(SELECTED EXTRACT)
************

Events | Exhibitions

Permanent Exhibition

The permanent exhibition Estevan Lodge: A Vacation Haven presents a selection of objects from the daily life of Elsie Reford and photographs taken by her husband, Robert Wilson Reford. This exhibition illustrates the history of the Villa and its occupants and allows visitors a glimpse into the lives they led, not only of the owners but also the servants, fishing guides and gardeners.

Temporary Exhibitions

D'émotions en paysage
Paintings by
Andrée Lévesque
Room Thérèse Beaulieu-Roy, Estevan Lodge
From June 5 to July 15, 2010
Opening of the exhibition June 5 at 2 pm.

Showing the influence of New Expressionism and Fauvism, Andrée Lévesque presents trees with broad brush strokes. Their forms, vibrations and colours evoke the bright coloured Saris of India. With their graphic presentation, the large format canvasses of D'émotions en paysage provide the viewer with an invitation to connect emotionally to the works and their subject.

************

(SUPPLIED DATA)
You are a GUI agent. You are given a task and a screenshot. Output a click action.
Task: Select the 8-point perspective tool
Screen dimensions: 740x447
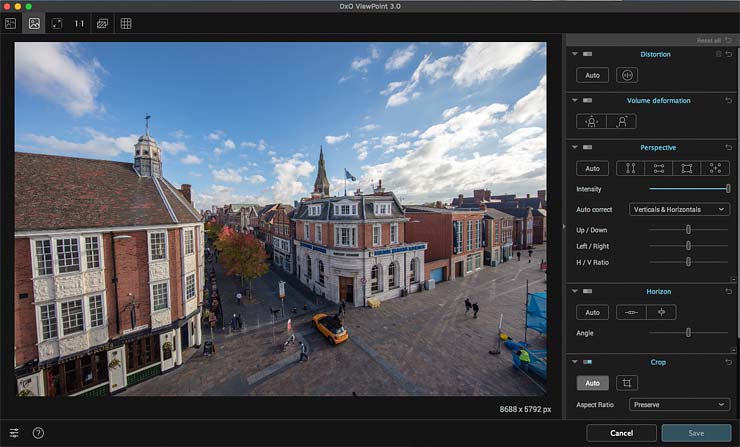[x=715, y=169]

************

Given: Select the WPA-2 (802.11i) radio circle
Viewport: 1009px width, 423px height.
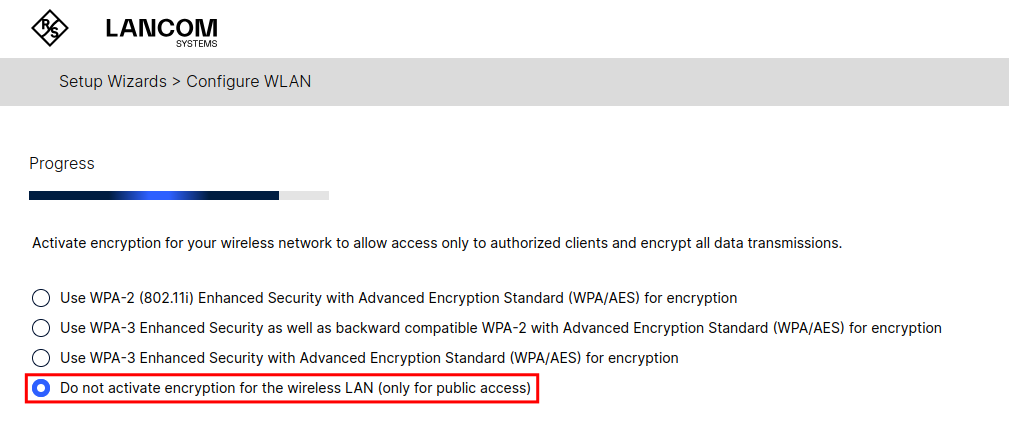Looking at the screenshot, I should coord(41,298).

************

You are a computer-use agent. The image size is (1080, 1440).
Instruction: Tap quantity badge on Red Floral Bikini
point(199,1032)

************

(TASK GOAL)
Restate the exhibitions page passage starting with "The permanent exhibition" and going on through "June 5 at 2 pm.", substituting "domestic staff" for "servants".

(TASK SOLUTION)
The permanent exhibition Estevan Lodge: A Vacation Haven presents a selection of objects from the daily life of Elsie Reford and photographs taken by her husband, Robert Wilson Reford. This exhibition illustrates the history of the Villa and its occupants and allows visitors a glimpse into the lives they led, not only of the owners but also the domestic staff, fishing guides and gardeners.

Temporary Exhibitions

D'émotions en paysage
Paintings by
Andrée Lévesque
Room Thérèse Beaulieu-Roy, Estevan Lodge
From June 5 to July 15, 2010
Opening of the exhibition June 5 at 2 pm.